Strengthen your administrative security too, with risk management policies and assessments, contingency plans, and restrictions on who can access data. Train employees in HIPAA compliance each year. Report any data breaches to employees.
For more, see this HIPAA Security Checklist from HealthIT.gov.
Track hours and classify employees correctly
If you don’t pay for all hours worked or misclassify employees, you could violate the Fair Labor Standards Act (FLSA).
Track employee hours, and always pay overtime when employees work more than 40 hours a week. Do not give time off in return for overtime. Pay for training time and for breaks. You do not have to pay for mealtimes. Keep timecards for two years.
Classify employees properly; do not designate them as independent contractors to skirt overtime and benefits responsibilities.
Count employee hours carefully to make health insurance decisions
Under the Affordable Care Act, if you employ 50 or more full-time-equivalent employees (FTEs), you must offer minimum essential health care coverage to at least 95% of them and their dependents. Otherwise, you will have to pay a penalty to the IRS called the employer shared responsibility payment.
If even one of your full-time employees gets a federal tax subsidy to buy a health plan through a Health Insurance Marketplace on HealthCare.gov, the IRS can fine you $2,000 per for each of your eligible employees (although the IRS excludes the first 30 full-time employees from the count).

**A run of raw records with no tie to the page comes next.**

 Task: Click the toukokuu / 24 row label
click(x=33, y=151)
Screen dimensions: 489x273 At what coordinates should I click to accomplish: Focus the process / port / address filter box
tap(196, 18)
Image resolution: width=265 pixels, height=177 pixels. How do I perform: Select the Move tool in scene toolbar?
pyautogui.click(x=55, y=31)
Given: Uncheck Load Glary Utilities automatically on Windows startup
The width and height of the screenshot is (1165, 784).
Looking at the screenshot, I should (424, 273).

Under the ACA’s adjusted community rating (ACR) laws, you cannot use employees’ health status or claims experience to set premiums for your group or the individual employee. You can only adjust premiums in the individual and small group market for age, family size, geographic location, and tobacco use. The ACR can result in higher premiums.
Count your employee hours carefully. If you are not required to provide insurance under the ACA, you can consider self-funded or level-funded plans. With these plans, you must report the Minimum Essential Coverage (MEC) you offer employees each year using 1094-B and 1095-B forms. If your employees do not enroll in MEC, they may have to pay the individual mandate tax.

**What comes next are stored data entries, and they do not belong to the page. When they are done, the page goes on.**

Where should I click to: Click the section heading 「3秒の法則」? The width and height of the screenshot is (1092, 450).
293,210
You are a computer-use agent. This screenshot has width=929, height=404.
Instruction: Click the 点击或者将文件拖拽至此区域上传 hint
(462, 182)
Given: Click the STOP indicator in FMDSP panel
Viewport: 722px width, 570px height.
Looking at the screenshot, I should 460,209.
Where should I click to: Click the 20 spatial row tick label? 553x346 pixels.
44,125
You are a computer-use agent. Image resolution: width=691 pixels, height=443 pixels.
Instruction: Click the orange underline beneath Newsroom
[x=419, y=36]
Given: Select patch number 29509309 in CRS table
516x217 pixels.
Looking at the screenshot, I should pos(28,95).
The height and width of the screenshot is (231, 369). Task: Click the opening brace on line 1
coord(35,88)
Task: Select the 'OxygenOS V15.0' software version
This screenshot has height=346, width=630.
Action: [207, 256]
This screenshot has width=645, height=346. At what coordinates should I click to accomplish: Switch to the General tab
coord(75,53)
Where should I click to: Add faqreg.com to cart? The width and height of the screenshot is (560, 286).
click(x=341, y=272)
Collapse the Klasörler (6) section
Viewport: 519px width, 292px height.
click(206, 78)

Send the right notifications to employees about welfare benefit plans
Did you know that your group health plans — plans with major medical benefits plus health flexible spending accounts, health reimbursement arrangements, dental and vision plans, and wellness programs — have disclosure and reporting requirements as welfare benefits under the Employee Retirement Income Securities Act (ERISA)?
If you have two or more employees and offer a group health plan, you must automatically send an easy-to-understand summary plan description (SPD) to all plan members, including those receiving COBRA. SPDs should go to new participants within 90 days of coverage and within 120 days for new plans.
You may also need to file Form 5500 each year.
If you have 20 or more employees, when covered employees lose coverage under your health plan through a qualifying event, they are eligible to continue health insurance under the Consolidated Omnibus Budget Reconciliation Act (COBRA).
Qualifying events include a reduction in hours and termination. COBRA can apply to health insurance, certain wellness programs, flexible spending accounts, health retirement accounts, and other plans.
To avoid a common small business mistake, you must notify the employee and the covered adult dependents of their right to COBRA. Send a notice that describes how to choose COBRA, application dates, costs, etc., within 44 days of the qualifying event.
Manage eligibility for pre-tax cafeteria plans
A Section 125 cafeteria plan lets your employees choose to receive benefits such as health savings accounts and dependent care assistance pre-tax.
To stay compliant, if you offer a simple cafeteria plan, manage employee eligibility very carefully. You must ensure that enough employees can get into the plan who are not highly compensated employees or key employees. The plan cannot provide more than 25% of the total plan benefits to key employees.
You also must have a written document before taking out pre-tax deductions, so that the IRS knows you are withholding the correct amount of taxes.